Emergency repairs authorized
The commission unanimously approved the spending of just over $49,000 to fix a pipe in the underground drainage system on 12th Avenue. The pipe is actually broken allowing stormwater to flow freely underground and undermine property in the neighborhood.
Scharmen told the commission that with the rainy season ahead the situation with the pipe has to be considered an emergency. The commission agreed.
Interviews set up for new city manager
The schedule has been set for the interviews of the seven candidates for the vacant city manager’s position in IRB. The candidates will be interviewed one by one in 45-minute time blocks beginning at 9 a.m. on June 18.
The mayor and the commissioners will do the interviewing and they have been supplied with a list of 51 suggested questions. They can choose to use questions from that list or ask their own.
The process will end at 4:45 p.m. and after that the commissioners will choose up to three finalists who will undergo an extensive background check.
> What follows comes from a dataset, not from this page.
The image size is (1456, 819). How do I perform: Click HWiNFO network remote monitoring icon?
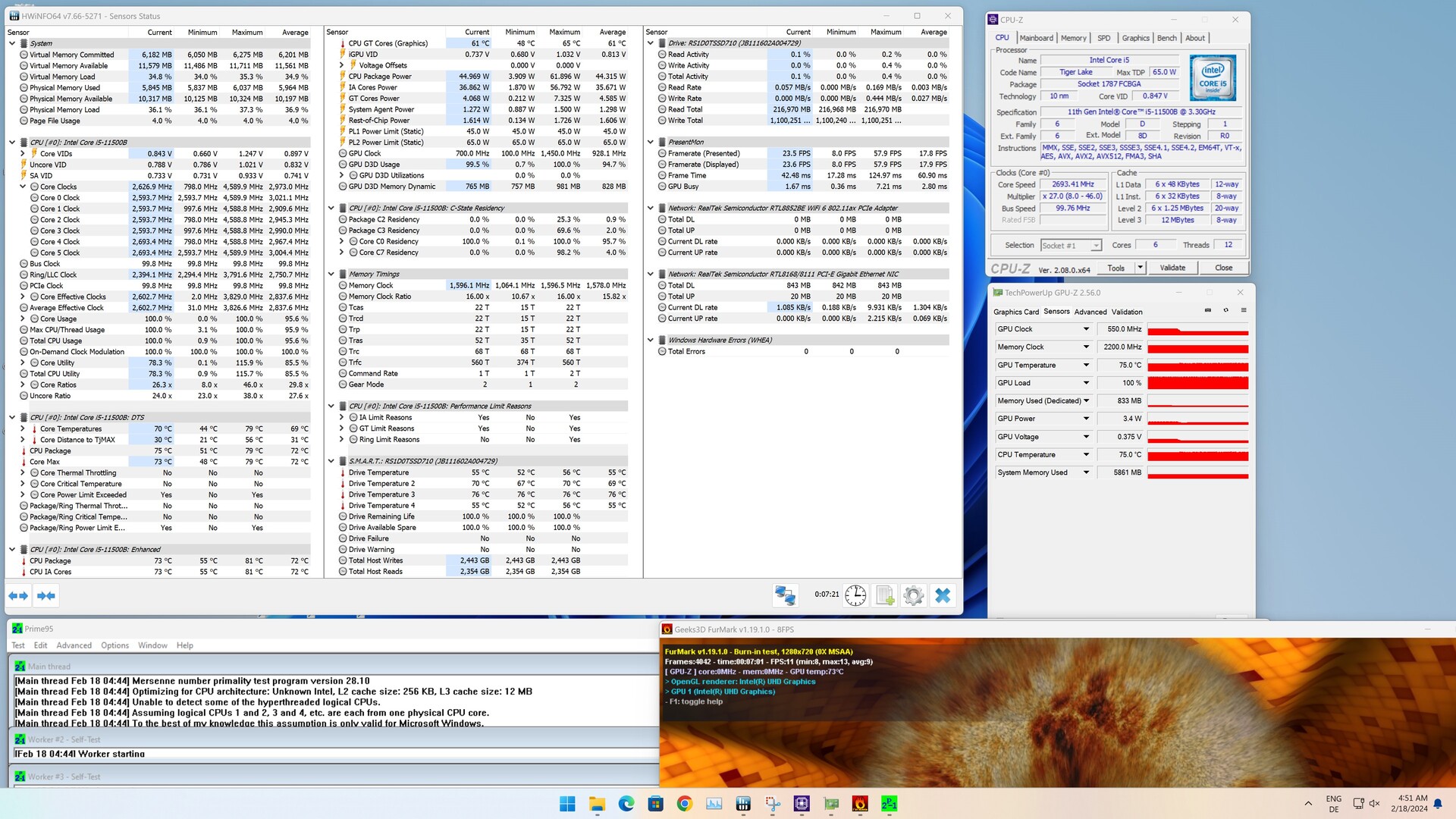coord(785,595)
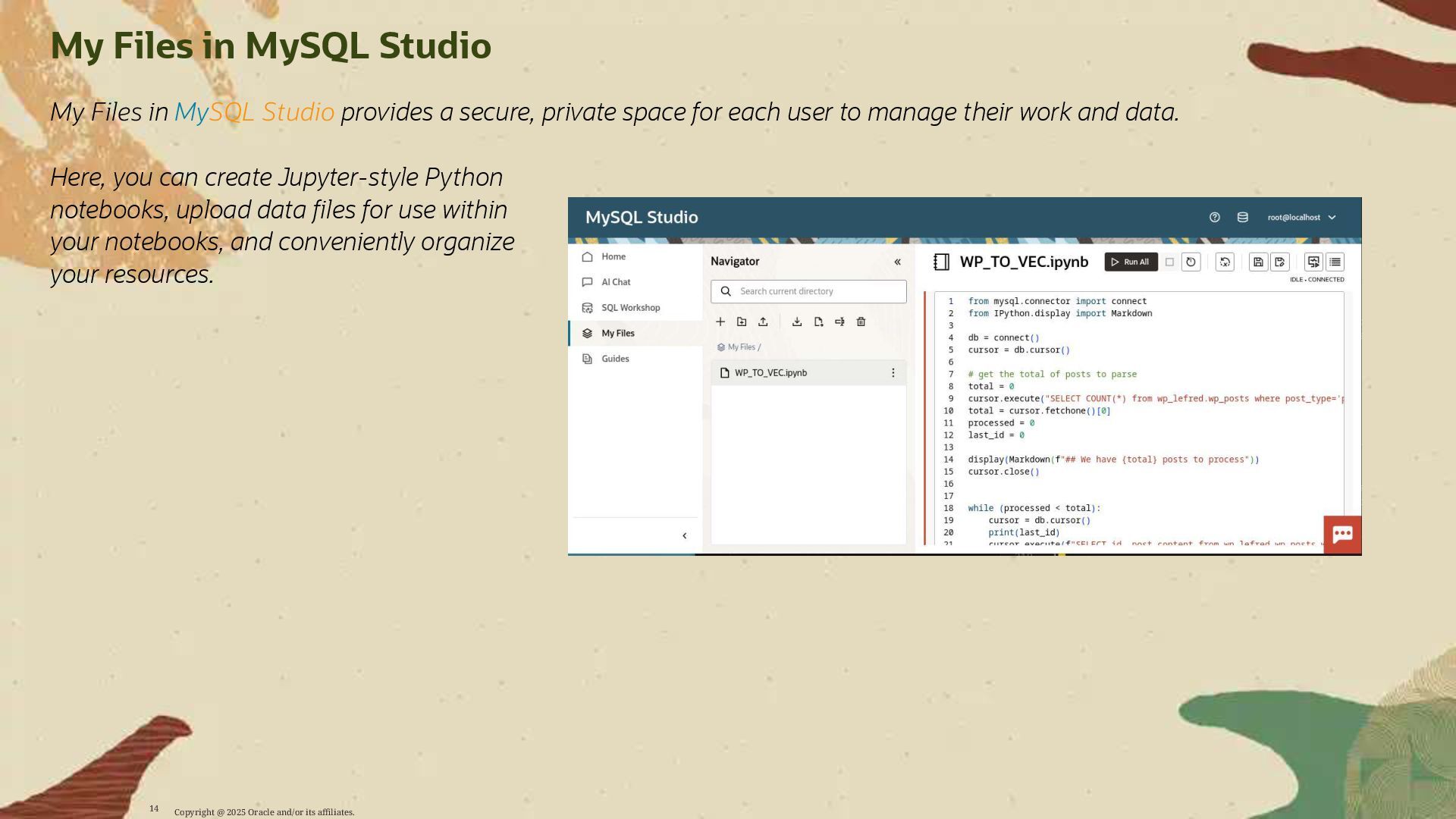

Scharmen said a firm has been hired to conduct the checks and it is a process that will take from 10 to 12 days to complete.
Garbage containers distributed
Scharmen told the commissioners that the new garbage containers had been delivered to all the households in the city. The containers are all on wheels and have fixed lids and have a handle that can be hooked into an automated dumping system on the garbage trucks. Scharmen said that not everybody is happy with the new system.
“We have had our share of phone calls,” he said. “Not everybody is on board. Right now it is a fluid program and we’re asking people to have patience and give the system a chance. We’re asking for 30 days.”
Graffiti to be checked
Labadie expressed some concern over graffiti that has appeared on the concrete wall just as people enter the city from the Walsingham Bridge.
“I’m wondering if it is gang related,” he said. “I have noticed it recently there and in other sections of the city. There is some weird looking stuff on the Tapas Gardens property as well.”
Johnson said he has seen graffiti on signs along the beach and he was concerned about it.
“We had better stop it before it gets out of hand,” he said.
Deputy Noel Dunham told the commission that the Sheriff’s Office has a program that allows teenagers to avoid detention if they agree to clean up such messes. He said he’d look into making that happen in the city.
Flood insurance rates to rise?
Kennedy told the commission she had received an email from an IRB insurance agent, telling her that flood Insurance rates were on the rise. The agent wondered what could be done to fight the issue. Kennedy said the commission should be aware of the pending increases.
“We need to investigate this,” she said. “We need to be proactive and if there is anything we can do we should do it.”
Hanna said he got the email as well and it contained a large increase in the rates.
“It will be 17 percent this year, 17 percent next year, 17 the year after that and 17 the year after that,” he said. “It seems FEMA needs money so the federal government rammed it through at the last minute.”